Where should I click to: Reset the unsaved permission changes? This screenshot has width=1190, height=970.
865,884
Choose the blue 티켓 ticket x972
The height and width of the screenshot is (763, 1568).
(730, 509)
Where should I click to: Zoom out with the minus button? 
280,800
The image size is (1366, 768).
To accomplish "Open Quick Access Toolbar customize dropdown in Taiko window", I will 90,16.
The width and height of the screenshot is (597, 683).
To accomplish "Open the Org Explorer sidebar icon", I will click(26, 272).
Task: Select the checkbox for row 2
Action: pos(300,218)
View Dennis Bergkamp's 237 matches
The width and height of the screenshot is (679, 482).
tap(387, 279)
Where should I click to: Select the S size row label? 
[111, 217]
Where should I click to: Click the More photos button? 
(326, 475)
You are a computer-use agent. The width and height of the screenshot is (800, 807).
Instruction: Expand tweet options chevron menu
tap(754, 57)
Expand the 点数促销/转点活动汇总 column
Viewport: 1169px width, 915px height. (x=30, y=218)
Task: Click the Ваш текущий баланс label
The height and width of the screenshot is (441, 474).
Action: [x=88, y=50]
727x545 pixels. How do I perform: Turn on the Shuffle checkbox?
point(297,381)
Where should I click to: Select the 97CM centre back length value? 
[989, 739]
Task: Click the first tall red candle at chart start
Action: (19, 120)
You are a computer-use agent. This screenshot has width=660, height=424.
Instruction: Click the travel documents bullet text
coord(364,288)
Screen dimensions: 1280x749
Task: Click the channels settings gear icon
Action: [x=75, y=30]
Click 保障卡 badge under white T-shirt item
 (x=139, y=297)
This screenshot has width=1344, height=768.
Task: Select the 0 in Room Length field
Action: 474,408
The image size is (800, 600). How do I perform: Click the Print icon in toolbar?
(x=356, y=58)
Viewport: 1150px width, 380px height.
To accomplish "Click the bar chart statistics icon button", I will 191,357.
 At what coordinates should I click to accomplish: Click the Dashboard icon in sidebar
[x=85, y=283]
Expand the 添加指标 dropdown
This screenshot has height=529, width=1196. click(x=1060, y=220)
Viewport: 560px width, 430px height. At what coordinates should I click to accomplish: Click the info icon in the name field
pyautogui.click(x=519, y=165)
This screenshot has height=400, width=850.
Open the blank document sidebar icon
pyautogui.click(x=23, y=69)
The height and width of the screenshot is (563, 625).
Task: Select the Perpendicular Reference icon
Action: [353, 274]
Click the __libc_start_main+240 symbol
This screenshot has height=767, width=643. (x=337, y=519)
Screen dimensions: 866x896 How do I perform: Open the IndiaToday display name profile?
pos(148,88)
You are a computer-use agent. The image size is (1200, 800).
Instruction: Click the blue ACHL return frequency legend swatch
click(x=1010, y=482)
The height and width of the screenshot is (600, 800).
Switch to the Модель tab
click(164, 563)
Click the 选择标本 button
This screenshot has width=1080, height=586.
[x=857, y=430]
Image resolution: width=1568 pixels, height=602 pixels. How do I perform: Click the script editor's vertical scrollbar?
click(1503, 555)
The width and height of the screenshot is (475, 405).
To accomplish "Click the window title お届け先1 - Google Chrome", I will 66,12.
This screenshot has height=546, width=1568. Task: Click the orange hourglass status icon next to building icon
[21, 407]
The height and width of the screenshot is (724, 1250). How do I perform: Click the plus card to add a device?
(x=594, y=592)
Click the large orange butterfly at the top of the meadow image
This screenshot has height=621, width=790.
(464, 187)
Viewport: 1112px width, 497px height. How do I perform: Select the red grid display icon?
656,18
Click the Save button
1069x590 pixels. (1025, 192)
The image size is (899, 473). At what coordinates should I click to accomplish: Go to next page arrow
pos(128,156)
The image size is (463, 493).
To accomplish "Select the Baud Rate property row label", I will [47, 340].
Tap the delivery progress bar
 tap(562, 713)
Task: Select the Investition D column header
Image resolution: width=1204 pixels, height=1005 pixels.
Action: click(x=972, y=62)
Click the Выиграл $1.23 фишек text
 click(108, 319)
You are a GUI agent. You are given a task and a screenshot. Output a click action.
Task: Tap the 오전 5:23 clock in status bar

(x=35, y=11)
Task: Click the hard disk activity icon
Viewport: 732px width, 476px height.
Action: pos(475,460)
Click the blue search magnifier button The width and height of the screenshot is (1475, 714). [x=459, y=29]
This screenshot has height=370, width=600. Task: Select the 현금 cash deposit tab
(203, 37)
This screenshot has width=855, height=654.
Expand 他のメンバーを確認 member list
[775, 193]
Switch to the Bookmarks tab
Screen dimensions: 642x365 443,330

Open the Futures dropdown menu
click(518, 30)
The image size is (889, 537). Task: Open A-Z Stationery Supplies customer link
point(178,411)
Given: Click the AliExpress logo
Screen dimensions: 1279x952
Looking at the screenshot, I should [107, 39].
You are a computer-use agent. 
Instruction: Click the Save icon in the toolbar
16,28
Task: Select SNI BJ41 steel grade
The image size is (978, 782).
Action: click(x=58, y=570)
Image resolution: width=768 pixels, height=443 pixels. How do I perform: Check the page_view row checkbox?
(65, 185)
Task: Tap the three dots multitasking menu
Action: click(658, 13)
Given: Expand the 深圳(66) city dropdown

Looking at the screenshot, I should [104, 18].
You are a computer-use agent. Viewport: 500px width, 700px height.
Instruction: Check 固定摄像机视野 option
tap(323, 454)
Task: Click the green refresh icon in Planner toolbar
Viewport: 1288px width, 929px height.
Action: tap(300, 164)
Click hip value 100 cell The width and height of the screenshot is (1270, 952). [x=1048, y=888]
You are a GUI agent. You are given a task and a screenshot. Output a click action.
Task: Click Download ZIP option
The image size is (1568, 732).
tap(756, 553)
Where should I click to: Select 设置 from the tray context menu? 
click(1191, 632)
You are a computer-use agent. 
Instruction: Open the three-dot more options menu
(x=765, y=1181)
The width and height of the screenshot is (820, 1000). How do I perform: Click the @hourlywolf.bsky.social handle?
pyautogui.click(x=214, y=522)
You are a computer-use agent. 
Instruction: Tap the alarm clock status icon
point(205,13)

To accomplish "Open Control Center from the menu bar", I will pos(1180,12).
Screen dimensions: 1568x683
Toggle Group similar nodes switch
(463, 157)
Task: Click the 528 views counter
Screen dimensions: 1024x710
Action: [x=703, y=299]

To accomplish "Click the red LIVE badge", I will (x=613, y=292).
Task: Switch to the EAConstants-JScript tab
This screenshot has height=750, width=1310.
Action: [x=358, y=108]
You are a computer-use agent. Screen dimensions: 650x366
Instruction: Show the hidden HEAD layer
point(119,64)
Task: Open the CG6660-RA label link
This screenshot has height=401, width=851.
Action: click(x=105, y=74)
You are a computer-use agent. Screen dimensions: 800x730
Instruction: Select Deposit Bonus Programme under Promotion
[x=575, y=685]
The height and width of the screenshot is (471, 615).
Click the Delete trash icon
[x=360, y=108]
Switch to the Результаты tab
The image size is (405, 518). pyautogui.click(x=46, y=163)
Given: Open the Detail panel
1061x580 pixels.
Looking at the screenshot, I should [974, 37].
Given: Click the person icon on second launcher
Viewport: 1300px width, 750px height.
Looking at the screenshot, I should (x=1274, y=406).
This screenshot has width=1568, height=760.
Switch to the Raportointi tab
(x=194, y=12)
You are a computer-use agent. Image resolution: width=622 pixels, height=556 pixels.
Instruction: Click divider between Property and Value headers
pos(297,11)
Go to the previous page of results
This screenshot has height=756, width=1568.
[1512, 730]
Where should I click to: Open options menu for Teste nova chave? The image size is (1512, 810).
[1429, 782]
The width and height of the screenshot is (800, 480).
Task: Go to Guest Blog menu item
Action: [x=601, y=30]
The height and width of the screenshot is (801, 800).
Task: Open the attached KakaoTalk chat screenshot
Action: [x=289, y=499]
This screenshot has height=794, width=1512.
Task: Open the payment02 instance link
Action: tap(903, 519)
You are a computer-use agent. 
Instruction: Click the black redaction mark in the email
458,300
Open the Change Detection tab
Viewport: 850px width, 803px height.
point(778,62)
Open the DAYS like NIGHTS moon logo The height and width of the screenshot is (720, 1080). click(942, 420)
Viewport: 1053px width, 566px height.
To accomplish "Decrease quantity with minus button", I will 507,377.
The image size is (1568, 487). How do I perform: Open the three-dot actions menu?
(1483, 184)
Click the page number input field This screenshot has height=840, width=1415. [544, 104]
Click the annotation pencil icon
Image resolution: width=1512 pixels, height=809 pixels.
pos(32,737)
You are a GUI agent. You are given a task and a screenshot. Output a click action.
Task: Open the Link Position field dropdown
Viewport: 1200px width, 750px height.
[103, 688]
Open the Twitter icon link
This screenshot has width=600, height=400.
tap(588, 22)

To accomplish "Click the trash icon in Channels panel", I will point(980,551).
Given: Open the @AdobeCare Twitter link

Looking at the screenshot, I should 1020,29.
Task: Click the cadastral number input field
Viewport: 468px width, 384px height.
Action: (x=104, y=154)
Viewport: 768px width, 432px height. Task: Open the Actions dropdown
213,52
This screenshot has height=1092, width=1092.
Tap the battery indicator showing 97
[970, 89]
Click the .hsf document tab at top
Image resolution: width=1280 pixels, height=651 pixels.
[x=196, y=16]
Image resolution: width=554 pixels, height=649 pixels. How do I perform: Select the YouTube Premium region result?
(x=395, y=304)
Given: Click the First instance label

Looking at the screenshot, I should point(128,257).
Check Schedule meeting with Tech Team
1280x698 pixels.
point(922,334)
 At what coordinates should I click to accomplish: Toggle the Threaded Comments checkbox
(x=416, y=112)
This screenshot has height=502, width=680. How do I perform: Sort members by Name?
---
If a line in the records above holds the string "window", copy it.

To accomplish "Open Quick Access Toolbar customize dropdown in Taiko window", I will 90,16.
To accomplish "Click the window title お届け先1 - Google Chrome", I will 66,12.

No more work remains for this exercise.